ENTRIES PROVIDED:
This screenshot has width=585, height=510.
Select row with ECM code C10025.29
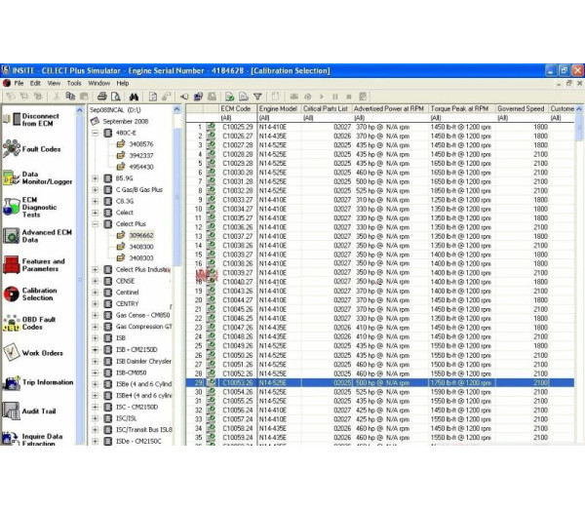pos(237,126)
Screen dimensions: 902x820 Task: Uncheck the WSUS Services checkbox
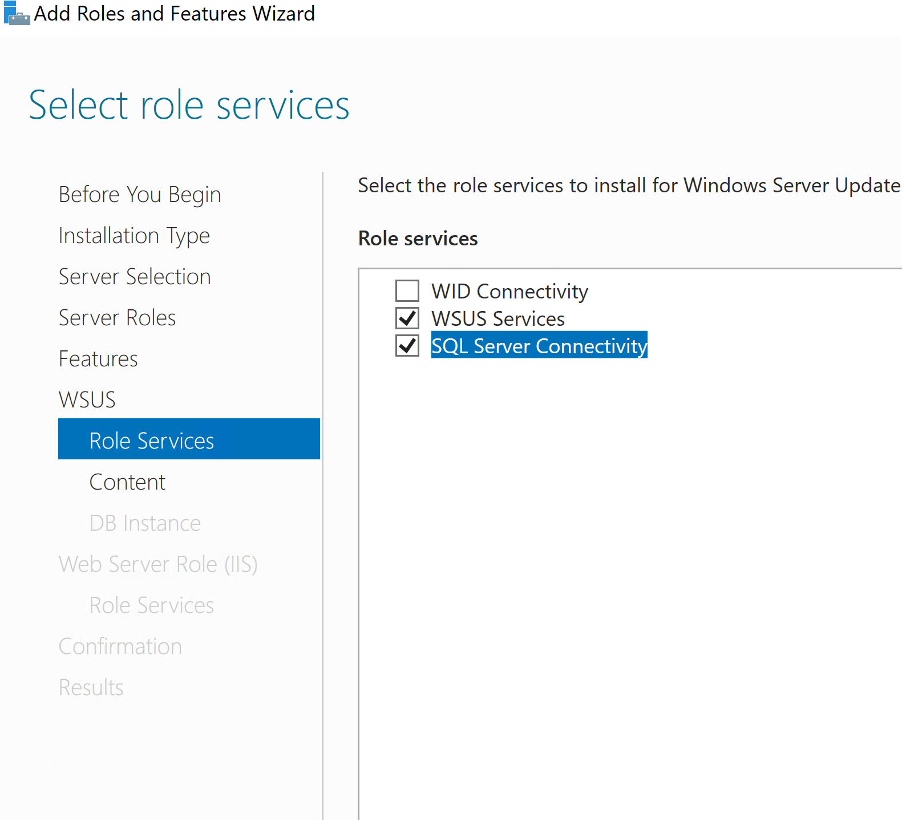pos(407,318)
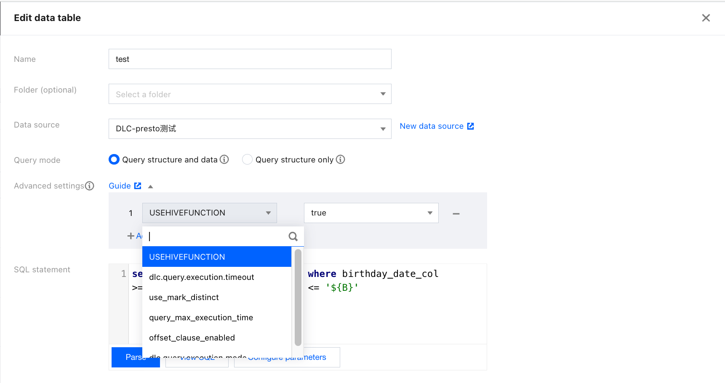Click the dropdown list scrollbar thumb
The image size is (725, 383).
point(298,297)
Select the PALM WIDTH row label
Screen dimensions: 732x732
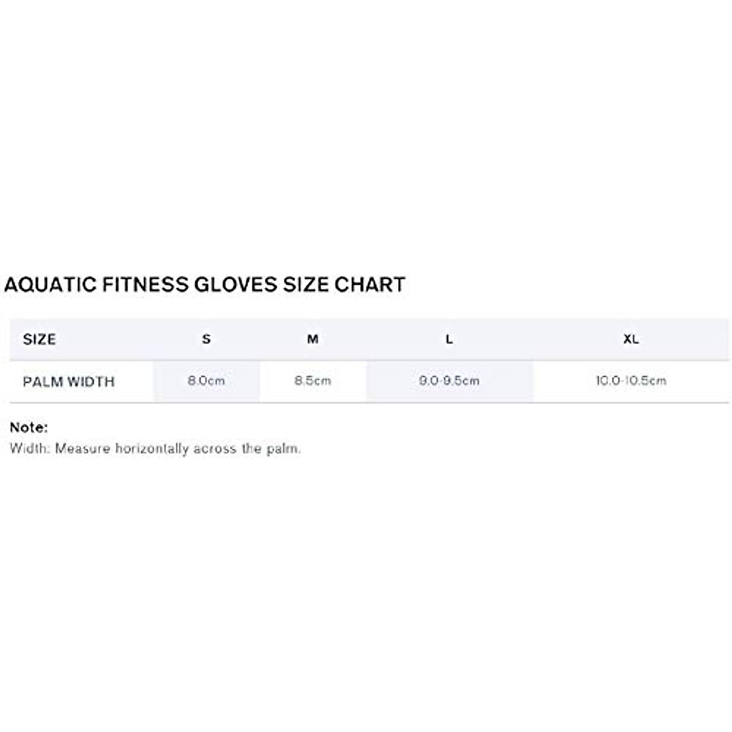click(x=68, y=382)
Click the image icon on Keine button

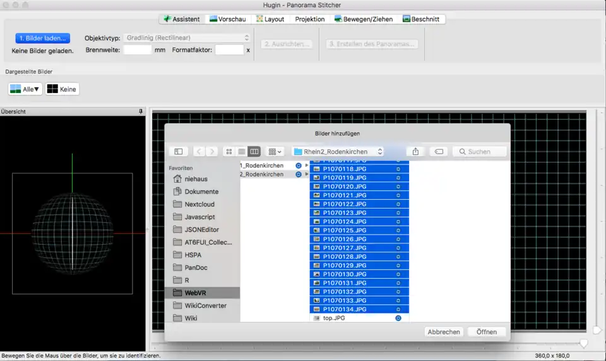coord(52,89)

WHAT YOU SHOULD DO:
Leave out the pictures, and retype exactly the lines from the one containing "Select the PALM WIDTH row label" through the final line of the data.

SOLVED EXERCISE:
Select the PALM WIDTH row label
Screen dimensions: 732x732
click(x=68, y=382)
Click the image icon on Keine button

coord(52,89)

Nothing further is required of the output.